De que serve uma cidade se a memória dela está sendo esquecida e apagada por camadas e camadas de narrativas que esvaziam os sentidos das coisas? De que vale uma cidade, um estado ou um país que despreza as memórias dos velhos e das velhas? Qual relevância tem uma nação cuja pauta cultura não consegue alcançar as novas gerações, tudo parece ter chegado ao fim e não tem como prosseguir na discussão sobre identidade, memória e vida comunitária? As respostas para tantas questões encontram um tema forte: educação.
Ao longo do tempo as sociedades que estavam sendo apagadas entenderam que a forma de permanecerem vivas era preservando o que elas tinham de mais preciosa, sua história. É nesse contexto de preocupação com o que ainda resta dos testemunhos do passado que fomos vendo, por exemplo, o Brasil, buscando formular leis que protegem a cultura material. Ações de salvaguarda dos bens edificados foram emoldurando um panorama importante de monumentos que se olhado mais de perto poderíamos traçar um perfil de qual país teríamos para chamar de nação e imprimisse para essa nação um sentimento de coletividade.
Evidente que ações focadas nos bens materiais seria acolhido por um grupo de pensadores específicos que no nosso caso foram os arquitetos da década de 30. Isso só para dar uma ideia da dimensão e da diversidade de temas que podem sair de uma discussão focada no patrimônio cultural. Quando nos aproximamos mais ainda dos casos de tombamento, registros e outras ferramentas para preservar a cultura, enxergamos que estamos falhando com a cultura imaterial que estão nas periferias, ou nas tidas periferias. Porque a cultura não deve ser apenas promotora ou promovida pela elite econômica desse país, mas colocando o povo no centro do debate. E a estratégia para isso acontecer é envolver estudante, professores e comunidade.
A Escola é um espaço de negociações e conflitos, mas é dela também a função de despertar a criticidade nos estudantes para questões do cotidiano.
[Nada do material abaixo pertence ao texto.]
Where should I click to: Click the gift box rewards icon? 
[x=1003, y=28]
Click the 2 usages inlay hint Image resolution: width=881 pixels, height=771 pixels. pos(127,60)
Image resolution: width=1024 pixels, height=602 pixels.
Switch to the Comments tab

A preservação da memória também passa pela escola, pois a educação para o patrimônio se revela como uma ação cidadã, um direito humano nos dias de hoje é uma pauta inadiável.
Para construir uma boa prática para a educação patrimonial crítica é necessário observar o que o IPHAN já consolidou como metodologia das ações no segmento da memória e história. Primeira etapa a observação do que pretende-se lançar luz onde as pessoas vivem e interagem. Neste momento da ação é de suma importância haver orientação clara sobre o que se pretende nas etapas posteriores, mas é importante criar uma ideia de estranhamento. Estranhar o lugar para poder enxergar as minúcias. A segunda etapa da atividade reside na apropriação das percepções do espaço, dos lugares estudados utilizando imagens, fotografias e desenhos. É momento de tentar se apropriar do máximo que puder para a proposta. A terceira etapa da ação é a exploração do lugar, ou seja, promover análise crítica sobre costumes, saberes, fazeres. Os professores, produtores culturais ou quaisquer mediadores orientam os participantes da educação patrimonial a olhar de novo o que já está viciado ao nosso olhar. Daí o resultado esperado é um conhecimento novo sobre o objeto estudado e analisado. A quarta etapa dos estudos é resultado de todo o esforço para a criação de uma sensibilização do patrimônio para inserir as pessoas no cenário da história, fazê-lo pertencer ao lugar e mobilizá-lo, mobilizá-la para estabelecer metodologias cotidianas. Essas etapas podem ser feitas a partir de passeios nos centros e nas periferias das cidades; mapa afetivo dos lugares, jogos de memória, jogos que mobilizam participantes para construir a criticidade. Evidentemente que as atividades podem ampliar conflitos, potencializar a percepção dos lugares e possibilidade das cidades trazendo à baila a importância, na prática, da história das cidades, das ruas, dos lugares, dos saberes e fazeres. A educação para o patrimônio segue sendo uma alternativa a descoberta da cidade e das pessoas.